═══ Given records

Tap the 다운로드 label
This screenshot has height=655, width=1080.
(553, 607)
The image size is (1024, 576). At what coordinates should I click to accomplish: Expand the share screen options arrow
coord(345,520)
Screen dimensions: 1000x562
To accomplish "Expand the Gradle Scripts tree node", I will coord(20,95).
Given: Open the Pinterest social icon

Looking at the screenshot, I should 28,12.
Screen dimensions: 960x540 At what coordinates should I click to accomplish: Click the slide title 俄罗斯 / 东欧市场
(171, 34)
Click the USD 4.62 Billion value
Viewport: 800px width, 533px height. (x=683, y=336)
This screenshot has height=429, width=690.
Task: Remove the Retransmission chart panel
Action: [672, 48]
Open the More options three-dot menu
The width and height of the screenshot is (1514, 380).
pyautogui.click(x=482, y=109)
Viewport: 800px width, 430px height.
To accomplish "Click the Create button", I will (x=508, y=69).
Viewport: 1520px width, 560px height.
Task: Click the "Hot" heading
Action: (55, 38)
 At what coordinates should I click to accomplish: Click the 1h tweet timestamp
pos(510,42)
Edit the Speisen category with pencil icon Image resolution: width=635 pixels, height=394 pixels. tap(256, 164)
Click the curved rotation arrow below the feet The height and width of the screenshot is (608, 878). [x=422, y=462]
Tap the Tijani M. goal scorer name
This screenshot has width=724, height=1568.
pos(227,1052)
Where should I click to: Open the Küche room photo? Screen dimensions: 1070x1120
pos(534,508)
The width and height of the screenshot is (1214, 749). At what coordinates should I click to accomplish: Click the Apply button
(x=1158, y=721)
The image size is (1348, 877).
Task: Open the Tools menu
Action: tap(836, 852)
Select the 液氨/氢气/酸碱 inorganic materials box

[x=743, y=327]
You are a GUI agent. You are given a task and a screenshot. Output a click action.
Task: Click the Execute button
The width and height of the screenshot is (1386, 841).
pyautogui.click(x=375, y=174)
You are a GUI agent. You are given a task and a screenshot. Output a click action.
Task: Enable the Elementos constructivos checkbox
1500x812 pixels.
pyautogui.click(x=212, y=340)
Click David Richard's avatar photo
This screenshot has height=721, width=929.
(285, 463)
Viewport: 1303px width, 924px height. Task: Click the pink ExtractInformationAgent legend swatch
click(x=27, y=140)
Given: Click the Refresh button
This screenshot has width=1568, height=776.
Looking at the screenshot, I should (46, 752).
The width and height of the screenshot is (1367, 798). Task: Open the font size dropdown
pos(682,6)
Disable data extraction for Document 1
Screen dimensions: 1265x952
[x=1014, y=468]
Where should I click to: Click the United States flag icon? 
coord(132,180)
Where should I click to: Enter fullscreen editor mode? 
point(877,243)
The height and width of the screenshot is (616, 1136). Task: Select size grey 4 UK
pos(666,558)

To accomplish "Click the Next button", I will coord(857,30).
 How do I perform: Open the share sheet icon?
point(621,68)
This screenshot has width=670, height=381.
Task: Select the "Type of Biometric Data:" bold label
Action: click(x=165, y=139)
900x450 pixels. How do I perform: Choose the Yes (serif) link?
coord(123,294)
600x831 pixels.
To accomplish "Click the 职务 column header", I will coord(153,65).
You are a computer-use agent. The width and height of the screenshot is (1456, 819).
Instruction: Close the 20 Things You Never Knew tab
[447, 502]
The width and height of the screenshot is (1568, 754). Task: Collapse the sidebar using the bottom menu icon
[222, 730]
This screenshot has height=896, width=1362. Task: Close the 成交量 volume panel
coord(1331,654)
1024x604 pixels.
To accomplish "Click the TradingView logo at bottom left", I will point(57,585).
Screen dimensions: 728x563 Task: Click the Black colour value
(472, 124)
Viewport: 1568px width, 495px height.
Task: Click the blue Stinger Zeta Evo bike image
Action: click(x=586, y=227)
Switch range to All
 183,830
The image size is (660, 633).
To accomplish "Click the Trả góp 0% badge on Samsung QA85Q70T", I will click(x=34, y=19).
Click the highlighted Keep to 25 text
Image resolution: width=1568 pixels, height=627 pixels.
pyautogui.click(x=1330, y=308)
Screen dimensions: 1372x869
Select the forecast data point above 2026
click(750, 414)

══════

Task objective – Extract the full listing above without altering anything.

Solution for this task –
Tap the 다운로드 label
This screenshot has height=655, width=1080.
(553, 607)
The image size is (1024, 576). At what coordinates should I click to accomplish: Expand the share screen options arrow
coord(345,520)
Screen dimensions: 1000x562
To accomplish "Expand the Gradle Scripts tree node", I will coord(20,95).
Given: Open the Pinterest social icon

Looking at the screenshot, I should 28,12.
Screen dimensions: 960x540 At what coordinates should I click to accomplish: Click the slide title 俄罗斯 / 东欧市场
(171, 34)
Click the USD 4.62 Billion value
Viewport: 800px width, 533px height. (x=683, y=336)
This screenshot has height=429, width=690.
Task: Remove the Retransmission chart panel
Action: [672, 48]
Open the More options three-dot menu
The width and height of the screenshot is (1514, 380).
pyautogui.click(x=482, y=109)
Viewport: 800px width, 430px height.
To accomplish "Click the Create button", I will (x=508, y=69).
Viewport: 1520px width, 560px height.
Task: Click the "Hot" heading
Action: (55, 38)
 At what coordinates should I click to accomplish: Click the 1h tweet timestamp
pos(510,42)
Edit the Speisen category with pencil icon Image resolution: width=635 pixels, height=394 pixels. tap(256, 164)
Click the curved rotation arrow below the feet The height and width of the screenshot is (608, 878). [x=422, y=462]
Tap the Tijani M. goal scorer name
This screenshot has width=724, height=1568.
pos(227,1052)
Where should I click to: Open the Küche room photo? Screen dimensions: 1070x1120
pos(534,508)
The width and height of the screenshot is (1214, 749). At what coordinates should I click to accomplish: Click the Apply button
(x=1158, y=721)
The image size is (1348, 877).
Task: Open the Tools menu
Action: tap(836, 852)
Select the 液氨/氢气/酸碱 inorganic materials box

[x=743, y=327]
You are a GUI agent. You are given a task and a screenshot. Output a click action.
Task: Click the Execute button
The width and height of the screenshot is (1386, 841).
pyautogui.click(x=375, y=174)
You are a GUI agent. You are given a task and a screenshot. Output a click action.
Task: Enable the Elementos constructivos checkbox
1500x812 pixels.
pyautogui.click(x=212, y=340)
Click David Richard's avatar photo
This screenshot has height=721, width=929.
(285, 463)
Viewport: 1303px width, 924px height. Task: Click the pink ExtractInformationAgent legend swatch
click(x=27, y=140)
Given: Click the Refresh button
This screenshot has width=1568, height=776.
Looking at the screenshot, I should (46, 752).
The width and height of the screenshot is (1367, 798). Task: Open the font size dropdown
pos(682,6)
Disable data extraction for Document 1
Screen dimensions: 1265x952
[x=1014, y=468]
Where should I click to: Click the United States flag icon? 
coord(132,180)
Where should I click to: Enter fullscreen editor mode? 
point(877,243)
The height and width of the screenshot is (616, 1136). Task: Select size grey 4 UK
pos(666,558)

To accomplish "Click the Next button", I will coord(857,30).
 How do I perform: Open the share sheet icon?
point(621,68)
This screenshot has width=670, height=381.
Task: Select the "Type of Biometric Data:" bold label
Action: click(x=165, y=139)
900x450 pixels. How do I perform: Choose the Yes (serif) link?
coord(123,294)
600x831 pixels.
To accomplish "Click the 职务 column header", I will coord(153,65).
You are a computer-use agent. The width and height of the screenshot is (1456, 819).
Instruction: Close the 20 Things You Never Knew tab
[447, 502]
The width and height of the screenshot is (1568, 754). Task: Collapse the sidebar using the bottom menu icon
[222, 730]
This screenshot has height=896, width=1362. Task: Close the 成交量 volume panel
coord(1331,654)
1024x604 pixels.
To accomplish "Click the TradingView logo at bottom left", I will point(57,585).
Screen dimensions: 728x563 Task: Click the Black colour value
(472, 124)
Viewport: 1568px width, 495px height.
Task: Click the blue Stinger Zeta Evo bike image
Action: click(x=586, y=227)
Switch range to All
 183,830
The image size is (660, 633).
To accomplish "Click the Trả góp 0% badge on Samsung QA85Q70T", I will click(x=34, y=19).
Click the highlighted Keep to 25 text
Image resolution: width=1568 pixels, height=627 pixels.
pyautogui.click(x=1330, y=308)
Screen dimensions: 1372x869
Select the forecast data point above 2026
click(750, 414)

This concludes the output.